▶ **Do this**: In the passage on Linux access control below, who sets the permissions under mandatory access control?

━━━ Passage

The discretionary part comes from the fact that the owner of the file can decide on the access rights to the file. Even if the file wasn't executable at first, the user could easily assign the proper permission set to the file:
user $
chmod o+x /path/to/script
On a multi-user system, a user will be able to share whatever resources he has access to with the other users, as well as enable any action (such as writing to or executing the files). All he needs to do is to open up the rights to these resources for other users (or if they all share the same group, to the group owner). And although the example of "sharing" files is a simple one, it can go further than that. In some enterprises, access to particular software on a system is governed through the group membership. Developers might be assigned a developer group, allowing them access to the system compiler. But once a developer can access the compiler, he can easily also copy all compiler files into his own directory and share that directory with other, non-developer users who can then call the compiler as well.
The discretionary part of the Linux permission system goes further than just users. Services too, such as the Apache web server, can decide how they open up their resources. And although it might not be by design, a malfunctioning service might expose sensitive data to users through this aspect.
Mandatory access control
With a mandatory access control, the permissions are not governed by the owner of the resource, nor can they be worked around by users. Instead, they are set in stone by the security administrator. In SELinux, this is done through the SELinux policy that is loaded at the start of the system.

━━━━━━
━━━ Excerpted data

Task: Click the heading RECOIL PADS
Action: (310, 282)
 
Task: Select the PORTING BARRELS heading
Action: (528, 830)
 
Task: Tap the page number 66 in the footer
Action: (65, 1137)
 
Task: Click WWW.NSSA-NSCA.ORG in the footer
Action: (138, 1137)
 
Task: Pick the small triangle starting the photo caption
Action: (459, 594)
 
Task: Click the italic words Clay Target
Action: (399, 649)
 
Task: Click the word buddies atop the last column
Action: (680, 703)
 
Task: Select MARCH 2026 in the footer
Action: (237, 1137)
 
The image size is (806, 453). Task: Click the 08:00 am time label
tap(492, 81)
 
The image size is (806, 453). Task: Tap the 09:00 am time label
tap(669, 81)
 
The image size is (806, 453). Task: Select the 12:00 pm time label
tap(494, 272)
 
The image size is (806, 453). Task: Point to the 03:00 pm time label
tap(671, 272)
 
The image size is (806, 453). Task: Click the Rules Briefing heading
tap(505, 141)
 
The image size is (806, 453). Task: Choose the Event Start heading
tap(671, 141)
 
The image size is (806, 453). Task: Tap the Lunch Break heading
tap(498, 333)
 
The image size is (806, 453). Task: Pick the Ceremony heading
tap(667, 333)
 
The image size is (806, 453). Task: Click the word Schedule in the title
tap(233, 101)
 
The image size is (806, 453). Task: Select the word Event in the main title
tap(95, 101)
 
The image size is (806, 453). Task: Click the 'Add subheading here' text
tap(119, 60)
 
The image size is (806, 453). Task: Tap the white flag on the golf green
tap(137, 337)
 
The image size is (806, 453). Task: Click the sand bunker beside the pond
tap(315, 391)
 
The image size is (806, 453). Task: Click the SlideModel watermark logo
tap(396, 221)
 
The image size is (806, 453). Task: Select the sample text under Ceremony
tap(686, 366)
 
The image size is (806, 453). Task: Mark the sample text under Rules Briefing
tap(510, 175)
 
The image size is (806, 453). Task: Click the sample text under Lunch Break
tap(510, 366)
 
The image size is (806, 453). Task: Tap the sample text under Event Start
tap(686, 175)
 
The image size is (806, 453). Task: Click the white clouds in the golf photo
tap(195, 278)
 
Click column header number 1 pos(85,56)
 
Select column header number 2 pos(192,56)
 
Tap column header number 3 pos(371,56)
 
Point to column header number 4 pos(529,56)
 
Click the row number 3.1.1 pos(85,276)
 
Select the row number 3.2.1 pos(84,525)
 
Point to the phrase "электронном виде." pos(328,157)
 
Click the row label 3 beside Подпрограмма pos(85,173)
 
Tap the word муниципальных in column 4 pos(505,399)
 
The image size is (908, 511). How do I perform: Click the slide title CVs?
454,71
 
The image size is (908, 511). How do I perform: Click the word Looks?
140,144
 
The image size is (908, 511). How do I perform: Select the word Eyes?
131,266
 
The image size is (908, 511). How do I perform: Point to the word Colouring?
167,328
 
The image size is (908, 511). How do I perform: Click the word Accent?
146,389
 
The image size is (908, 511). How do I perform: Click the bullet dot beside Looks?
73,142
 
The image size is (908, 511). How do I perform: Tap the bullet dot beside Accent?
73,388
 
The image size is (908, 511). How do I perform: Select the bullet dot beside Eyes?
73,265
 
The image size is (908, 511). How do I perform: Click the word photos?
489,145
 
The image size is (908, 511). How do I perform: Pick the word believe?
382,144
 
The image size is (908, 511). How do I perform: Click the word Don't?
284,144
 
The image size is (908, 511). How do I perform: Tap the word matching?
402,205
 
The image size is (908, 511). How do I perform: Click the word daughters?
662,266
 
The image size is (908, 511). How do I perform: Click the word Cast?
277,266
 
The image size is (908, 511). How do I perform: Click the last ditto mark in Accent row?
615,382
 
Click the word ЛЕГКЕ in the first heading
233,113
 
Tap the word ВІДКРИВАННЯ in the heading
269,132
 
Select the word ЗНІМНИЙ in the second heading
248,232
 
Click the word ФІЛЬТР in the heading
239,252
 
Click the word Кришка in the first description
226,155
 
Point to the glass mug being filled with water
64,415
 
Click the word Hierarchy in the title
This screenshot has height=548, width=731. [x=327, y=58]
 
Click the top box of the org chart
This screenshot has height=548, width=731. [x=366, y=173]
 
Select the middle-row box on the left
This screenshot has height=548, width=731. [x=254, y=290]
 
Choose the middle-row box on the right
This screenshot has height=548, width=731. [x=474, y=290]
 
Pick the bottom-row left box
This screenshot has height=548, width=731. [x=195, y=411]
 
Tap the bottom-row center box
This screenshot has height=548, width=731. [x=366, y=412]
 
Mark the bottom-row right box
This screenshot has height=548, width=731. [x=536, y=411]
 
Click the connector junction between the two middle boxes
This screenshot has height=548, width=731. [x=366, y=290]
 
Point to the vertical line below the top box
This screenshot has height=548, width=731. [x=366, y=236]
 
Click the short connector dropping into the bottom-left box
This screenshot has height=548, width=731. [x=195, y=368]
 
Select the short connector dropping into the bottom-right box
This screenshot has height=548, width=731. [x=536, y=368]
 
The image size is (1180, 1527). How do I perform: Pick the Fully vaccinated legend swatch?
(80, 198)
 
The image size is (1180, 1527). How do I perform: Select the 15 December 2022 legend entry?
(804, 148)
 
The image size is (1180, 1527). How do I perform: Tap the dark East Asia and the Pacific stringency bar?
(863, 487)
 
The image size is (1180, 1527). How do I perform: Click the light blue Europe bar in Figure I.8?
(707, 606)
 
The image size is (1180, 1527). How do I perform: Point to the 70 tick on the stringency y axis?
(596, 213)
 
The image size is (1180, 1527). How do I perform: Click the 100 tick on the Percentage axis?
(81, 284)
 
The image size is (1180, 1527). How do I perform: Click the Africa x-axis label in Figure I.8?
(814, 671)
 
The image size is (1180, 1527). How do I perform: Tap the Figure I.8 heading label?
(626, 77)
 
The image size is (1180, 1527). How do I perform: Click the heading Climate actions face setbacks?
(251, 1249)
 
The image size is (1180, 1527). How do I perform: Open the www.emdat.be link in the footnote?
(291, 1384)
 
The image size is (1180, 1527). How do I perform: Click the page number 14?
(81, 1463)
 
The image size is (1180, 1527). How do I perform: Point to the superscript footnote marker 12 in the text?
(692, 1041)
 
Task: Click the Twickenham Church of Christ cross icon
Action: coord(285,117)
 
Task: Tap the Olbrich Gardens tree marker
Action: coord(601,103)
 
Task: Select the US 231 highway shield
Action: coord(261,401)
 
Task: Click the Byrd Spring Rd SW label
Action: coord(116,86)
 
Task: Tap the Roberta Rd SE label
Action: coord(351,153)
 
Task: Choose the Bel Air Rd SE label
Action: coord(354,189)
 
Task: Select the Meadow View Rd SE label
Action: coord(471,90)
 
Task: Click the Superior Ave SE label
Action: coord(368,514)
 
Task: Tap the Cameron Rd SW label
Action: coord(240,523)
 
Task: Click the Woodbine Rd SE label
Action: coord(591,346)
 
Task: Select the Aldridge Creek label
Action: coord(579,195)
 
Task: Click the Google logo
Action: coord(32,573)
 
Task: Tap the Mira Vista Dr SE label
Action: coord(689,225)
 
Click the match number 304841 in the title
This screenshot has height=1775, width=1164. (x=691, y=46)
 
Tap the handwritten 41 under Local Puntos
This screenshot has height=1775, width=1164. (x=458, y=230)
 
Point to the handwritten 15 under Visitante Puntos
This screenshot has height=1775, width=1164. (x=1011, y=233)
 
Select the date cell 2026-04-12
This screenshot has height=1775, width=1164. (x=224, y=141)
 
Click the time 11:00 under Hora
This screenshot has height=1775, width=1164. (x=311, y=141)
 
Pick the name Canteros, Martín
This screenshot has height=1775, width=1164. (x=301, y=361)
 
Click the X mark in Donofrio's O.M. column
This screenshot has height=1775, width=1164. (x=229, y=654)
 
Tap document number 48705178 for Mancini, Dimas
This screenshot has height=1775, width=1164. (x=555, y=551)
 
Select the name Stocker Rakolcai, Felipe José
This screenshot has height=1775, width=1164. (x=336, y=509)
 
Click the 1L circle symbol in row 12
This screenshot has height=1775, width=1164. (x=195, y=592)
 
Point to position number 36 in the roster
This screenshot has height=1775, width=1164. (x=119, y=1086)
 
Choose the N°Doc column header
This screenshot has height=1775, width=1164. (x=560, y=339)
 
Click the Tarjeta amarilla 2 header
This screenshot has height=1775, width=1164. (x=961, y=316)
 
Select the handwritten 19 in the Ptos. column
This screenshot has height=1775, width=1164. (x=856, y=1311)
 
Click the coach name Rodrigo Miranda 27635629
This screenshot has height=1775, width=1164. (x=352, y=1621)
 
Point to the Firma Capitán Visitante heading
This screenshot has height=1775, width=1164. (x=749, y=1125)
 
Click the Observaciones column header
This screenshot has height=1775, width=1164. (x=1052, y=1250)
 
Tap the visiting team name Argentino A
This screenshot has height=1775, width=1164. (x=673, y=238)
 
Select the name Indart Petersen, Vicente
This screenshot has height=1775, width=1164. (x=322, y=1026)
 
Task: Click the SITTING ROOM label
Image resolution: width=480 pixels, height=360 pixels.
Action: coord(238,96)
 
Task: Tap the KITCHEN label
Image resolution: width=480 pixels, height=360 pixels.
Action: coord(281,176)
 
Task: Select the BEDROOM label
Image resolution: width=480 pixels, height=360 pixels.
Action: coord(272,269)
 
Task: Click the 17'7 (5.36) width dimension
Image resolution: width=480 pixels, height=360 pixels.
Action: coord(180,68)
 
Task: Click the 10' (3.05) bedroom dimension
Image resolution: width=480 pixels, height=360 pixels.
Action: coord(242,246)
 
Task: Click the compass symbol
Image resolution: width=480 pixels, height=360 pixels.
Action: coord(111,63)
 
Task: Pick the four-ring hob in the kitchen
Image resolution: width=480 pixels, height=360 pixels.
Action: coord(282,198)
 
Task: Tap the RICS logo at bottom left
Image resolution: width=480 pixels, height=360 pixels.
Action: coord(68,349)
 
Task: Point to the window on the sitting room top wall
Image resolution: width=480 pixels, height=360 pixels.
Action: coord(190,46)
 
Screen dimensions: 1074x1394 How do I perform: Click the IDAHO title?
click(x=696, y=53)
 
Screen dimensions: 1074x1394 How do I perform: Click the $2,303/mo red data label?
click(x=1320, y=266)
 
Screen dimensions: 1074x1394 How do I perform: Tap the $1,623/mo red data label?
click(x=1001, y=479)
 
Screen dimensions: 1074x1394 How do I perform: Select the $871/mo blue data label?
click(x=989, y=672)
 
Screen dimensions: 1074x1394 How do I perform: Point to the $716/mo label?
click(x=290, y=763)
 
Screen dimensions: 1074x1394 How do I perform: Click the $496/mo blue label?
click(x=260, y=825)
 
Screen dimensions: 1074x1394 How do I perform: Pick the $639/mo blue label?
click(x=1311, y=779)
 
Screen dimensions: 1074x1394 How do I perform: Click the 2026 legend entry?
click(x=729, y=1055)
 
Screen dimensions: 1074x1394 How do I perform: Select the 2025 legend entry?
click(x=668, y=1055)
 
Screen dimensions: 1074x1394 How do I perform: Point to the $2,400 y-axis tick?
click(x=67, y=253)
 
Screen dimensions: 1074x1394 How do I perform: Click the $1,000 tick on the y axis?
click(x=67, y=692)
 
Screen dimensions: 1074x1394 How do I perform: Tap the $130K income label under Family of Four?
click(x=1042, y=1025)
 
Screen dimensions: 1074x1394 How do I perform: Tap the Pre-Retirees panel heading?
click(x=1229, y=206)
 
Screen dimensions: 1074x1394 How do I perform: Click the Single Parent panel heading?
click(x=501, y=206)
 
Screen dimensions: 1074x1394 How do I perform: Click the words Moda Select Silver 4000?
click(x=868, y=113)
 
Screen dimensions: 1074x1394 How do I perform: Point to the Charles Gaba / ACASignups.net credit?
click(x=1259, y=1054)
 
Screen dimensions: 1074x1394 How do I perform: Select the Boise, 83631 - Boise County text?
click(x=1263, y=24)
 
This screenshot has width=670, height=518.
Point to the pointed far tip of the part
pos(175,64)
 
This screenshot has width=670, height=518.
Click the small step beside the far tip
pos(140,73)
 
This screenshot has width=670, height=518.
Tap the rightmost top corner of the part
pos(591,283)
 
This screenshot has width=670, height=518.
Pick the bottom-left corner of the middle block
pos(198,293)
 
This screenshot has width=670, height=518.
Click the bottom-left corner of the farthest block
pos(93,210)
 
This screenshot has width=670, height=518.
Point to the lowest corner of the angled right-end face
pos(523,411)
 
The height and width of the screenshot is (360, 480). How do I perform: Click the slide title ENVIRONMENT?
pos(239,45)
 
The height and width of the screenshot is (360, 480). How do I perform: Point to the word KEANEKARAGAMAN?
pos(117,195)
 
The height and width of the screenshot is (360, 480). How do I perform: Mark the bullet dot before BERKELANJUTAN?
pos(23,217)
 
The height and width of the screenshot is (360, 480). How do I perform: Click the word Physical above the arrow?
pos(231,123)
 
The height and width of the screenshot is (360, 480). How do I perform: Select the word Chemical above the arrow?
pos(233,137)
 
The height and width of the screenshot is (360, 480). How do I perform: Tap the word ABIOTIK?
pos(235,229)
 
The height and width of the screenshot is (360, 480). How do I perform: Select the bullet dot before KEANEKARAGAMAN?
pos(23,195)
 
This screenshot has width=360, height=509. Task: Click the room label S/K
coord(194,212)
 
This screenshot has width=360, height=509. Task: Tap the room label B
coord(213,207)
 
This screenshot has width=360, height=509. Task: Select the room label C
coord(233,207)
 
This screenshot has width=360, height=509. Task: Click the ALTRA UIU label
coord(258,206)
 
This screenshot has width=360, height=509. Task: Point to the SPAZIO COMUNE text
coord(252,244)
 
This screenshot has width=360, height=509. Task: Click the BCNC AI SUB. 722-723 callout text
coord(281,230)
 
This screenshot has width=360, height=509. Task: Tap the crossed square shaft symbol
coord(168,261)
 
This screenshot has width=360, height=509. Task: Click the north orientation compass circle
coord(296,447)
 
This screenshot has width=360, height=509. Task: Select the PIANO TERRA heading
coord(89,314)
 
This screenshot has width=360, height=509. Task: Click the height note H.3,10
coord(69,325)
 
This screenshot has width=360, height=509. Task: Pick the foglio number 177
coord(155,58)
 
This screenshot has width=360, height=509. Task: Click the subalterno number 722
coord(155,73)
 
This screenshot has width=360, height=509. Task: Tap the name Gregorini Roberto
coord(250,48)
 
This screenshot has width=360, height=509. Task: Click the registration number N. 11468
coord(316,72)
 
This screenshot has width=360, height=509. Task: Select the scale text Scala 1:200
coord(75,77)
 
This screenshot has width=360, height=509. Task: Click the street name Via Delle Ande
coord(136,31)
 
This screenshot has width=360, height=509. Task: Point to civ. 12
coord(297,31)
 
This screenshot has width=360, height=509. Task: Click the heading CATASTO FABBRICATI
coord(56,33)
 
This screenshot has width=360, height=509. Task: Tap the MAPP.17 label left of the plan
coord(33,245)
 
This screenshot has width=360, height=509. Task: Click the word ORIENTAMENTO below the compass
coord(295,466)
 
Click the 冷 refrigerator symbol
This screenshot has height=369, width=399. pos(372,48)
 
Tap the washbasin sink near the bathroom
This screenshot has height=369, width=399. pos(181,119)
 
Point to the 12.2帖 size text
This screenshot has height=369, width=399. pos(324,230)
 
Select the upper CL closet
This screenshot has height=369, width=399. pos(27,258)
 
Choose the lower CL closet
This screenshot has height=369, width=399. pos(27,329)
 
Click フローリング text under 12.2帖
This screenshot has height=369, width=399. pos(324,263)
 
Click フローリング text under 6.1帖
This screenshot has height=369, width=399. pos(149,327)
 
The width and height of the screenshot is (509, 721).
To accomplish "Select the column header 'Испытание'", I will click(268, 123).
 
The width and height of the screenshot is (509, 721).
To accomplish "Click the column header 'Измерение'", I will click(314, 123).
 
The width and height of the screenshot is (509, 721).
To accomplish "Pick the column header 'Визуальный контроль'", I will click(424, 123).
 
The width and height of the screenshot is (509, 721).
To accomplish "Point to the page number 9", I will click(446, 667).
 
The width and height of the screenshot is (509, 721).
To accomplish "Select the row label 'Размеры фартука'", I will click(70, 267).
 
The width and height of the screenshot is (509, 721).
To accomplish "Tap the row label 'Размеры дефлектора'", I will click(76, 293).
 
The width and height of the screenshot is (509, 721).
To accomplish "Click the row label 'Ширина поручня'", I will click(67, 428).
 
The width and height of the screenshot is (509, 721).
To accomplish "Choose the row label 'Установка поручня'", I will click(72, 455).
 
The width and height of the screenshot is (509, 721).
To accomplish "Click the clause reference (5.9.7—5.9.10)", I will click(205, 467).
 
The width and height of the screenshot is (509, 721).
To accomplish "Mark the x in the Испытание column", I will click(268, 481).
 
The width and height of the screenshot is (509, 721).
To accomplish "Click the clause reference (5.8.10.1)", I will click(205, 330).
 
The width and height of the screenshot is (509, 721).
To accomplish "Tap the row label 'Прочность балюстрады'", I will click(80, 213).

━━━━━━

▶ **Final result**: The security administrator sets them.